Tuesday, January 31, 2012

Made in England

I've had these videos hanging around for a bit of time but I suppose now is a good a time as any to feature them. The series titled Made in England was filmed for manufacturing firms Davey Lighting and Original BTC at their metal works in Birmingham and show how some of their traditionally crafted light fittings are made. Even if you aren't interested in the end product, you'll know doubt like to ogle at the metal and glass works in action.

Watch all the videos on LightingMatters.com

Sunday, January 29, 2012

The seventies teaches us what a computer is

A colleague of mine brought this lovely little book published by Ladybird into the office this week.  Titled The Computer and from a series which I presume intended to tell children how different complicated things work.
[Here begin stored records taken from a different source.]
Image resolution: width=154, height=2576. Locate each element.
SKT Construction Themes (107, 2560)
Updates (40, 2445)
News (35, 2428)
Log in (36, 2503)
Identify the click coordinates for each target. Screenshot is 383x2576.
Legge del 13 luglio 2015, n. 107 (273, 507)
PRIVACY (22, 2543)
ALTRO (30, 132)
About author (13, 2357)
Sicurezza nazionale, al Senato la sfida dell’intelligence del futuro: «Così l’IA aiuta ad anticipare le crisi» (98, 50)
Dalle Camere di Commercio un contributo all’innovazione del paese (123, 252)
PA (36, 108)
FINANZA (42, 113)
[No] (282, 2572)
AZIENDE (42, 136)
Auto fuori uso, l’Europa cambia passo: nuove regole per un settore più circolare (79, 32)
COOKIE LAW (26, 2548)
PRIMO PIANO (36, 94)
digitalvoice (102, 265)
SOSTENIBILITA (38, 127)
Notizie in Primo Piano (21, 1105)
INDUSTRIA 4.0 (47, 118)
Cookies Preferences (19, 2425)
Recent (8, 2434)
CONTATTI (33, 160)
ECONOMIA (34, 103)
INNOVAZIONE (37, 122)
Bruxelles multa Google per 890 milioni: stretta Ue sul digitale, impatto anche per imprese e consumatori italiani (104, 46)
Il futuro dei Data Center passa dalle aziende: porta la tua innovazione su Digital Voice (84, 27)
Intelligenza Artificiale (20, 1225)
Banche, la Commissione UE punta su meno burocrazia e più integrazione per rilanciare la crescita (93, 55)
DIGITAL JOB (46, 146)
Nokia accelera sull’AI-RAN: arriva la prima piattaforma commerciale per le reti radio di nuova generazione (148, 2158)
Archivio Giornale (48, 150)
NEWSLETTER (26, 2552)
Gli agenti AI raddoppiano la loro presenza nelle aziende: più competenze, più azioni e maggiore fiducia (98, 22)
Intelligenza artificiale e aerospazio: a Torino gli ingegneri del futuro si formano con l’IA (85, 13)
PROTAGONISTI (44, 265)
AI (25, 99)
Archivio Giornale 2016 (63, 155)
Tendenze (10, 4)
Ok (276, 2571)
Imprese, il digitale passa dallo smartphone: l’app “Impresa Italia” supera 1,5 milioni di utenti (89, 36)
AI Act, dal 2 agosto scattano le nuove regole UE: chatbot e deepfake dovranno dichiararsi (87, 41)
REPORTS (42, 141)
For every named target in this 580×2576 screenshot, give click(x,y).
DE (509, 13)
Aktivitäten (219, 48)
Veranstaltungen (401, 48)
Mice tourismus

Goodness knows how it's meant to be for children, look at all the code and diagrams they are being told to learn!

Many of the things the book writes about still apply today, but it's interesting to think that when they're talking about storage sizes they are talking about KB and entire rooms and when they're talking about speeds, they are speeds that would probably make you cry with despair and crawl into a corner now.

And the pictures are great, other than being wonderfully seventies, they really make the comparisons between then and now so positively clear.

Tuesday, January 10, 2012

The Faceless Banker

This shot came up in my Twitterfeed yesterday evening and I was immediately struck by its simplicity yet it so strikingly says so much about the current predicaments of our time.

"Future Penguin Modern Classics cover" @Mattleys proclaimed as he retweeted the photo.

The eerie image of the non-descript banker with "old London" behind him - the lamp-post, the towering white stoned building - was taken by London-based documentary photographer Darrell K Morris.

I caught up with him to learn a bit more about the image which he took late last summer whilst photographing a demo in Trafalgar Square...

"It was taken outside the National Gallery after a storm. I take a lot of street scenes and had been sheltering from said storm whilst photographing the demo," Morris explains. "A group of businessmen were just going past and he was lagging behind."

The image of The Faceless Banker may go on to become the future cover of a Penguin Modern Classic or not, but it definitely says more about modern times than any of those photos of the riots early last summer, or images from the student protests because it doesn't really say anything at all, it is our impression of the times we are projecting onto it, our feelings of the times and after all, those feelings are what we will remember most vividly.

However, I do hope that somehow Penguin do see this and Morris gets that Modern Classics cover, that would be great wouldn't it?

Monday, January 9, 2012

Design within the lines

I've just finished reading Steve Jobs' biography (more on that later probably) and one of the things that shone about his ideas is that he controlled everything about them from the way his designers worked - he left no stage unloved - to the closed systems he created for the consumers who buy his Macs, iPhones and iPads. Everything is controlled and this offers a more efficient, simple and overall enjoyable experience as Jobs controlled the lines within which his designers and consumers could play between - increasing focus, and therefore creativity.

This idea of playing within a set of rules is no new idea, Jobs just took it to the extreme instead of letting other people have free reign to ruin things (*ahem* Microsoft).

Let me tell you a story… In 1934 publisher Allen Lane was returning from a weekend at the Devon home of Agatha Christie (oh, to have a weekend there) and was looking for something to read whilst waiting at Exeter station as you invariably do. Only finding reprints of 19th Century novels, he decided to right the situation as best he could, he was a publisher after all.

Lane decided to create a series of paperback books that would not only be sold in traditional bookshops, they would also be simple and accessibly designed that they could be picked up easily along with your train tickets, food+drink and cigarettes in railway stations, newsagents and anywhere else that wanted to sell them.

But how to make them simple, sellable and instantly recognisable?

Lane insisted the design of the books followed a simple horizontal grid as he considered the covers of illustrated books at the time to be trashy. This simple grid allocated space for the title, author and logo. The designers could eventually do what they wanted, but within the grid so the books stayed unified and recognisable, defining the brand.

The books became Penguin Books and in 1936, having sold three million copies in 12 months became a separate company to Lane's original publishing house. Some were suspicious of Penguin's success:

"Penguin Books are splendid value for sixpence, so splendid that if other publishers had any sense they would combine against them and suppress them," George Orwell.

The penguin design was further tightened by master typographer and graphic designer Jan Tschichold from 1946 onwards. Read about his developments on the Design Museum's website. I'm not going to go into a whole lot of detail about the design of what Penguin became as I just wanted to bring your attention to the idea that a complete end-to-end process can be applied to many things and it always makes things more unified, simpler, better, if you will.

Knowing all this, you can believe that I was very excited to find a box of Penguin Paperback covers from all eras of the company's design history. I found Postcards from Penguin: One Hundred Book Covers in One Box in one of those little shops on the side of Spitalfields Market but I've since found them on Amazon, check them out before they disappear.

I especially like the J.G.Ballard covers below even though they don't really follow the design rules of Tschichold and Lane.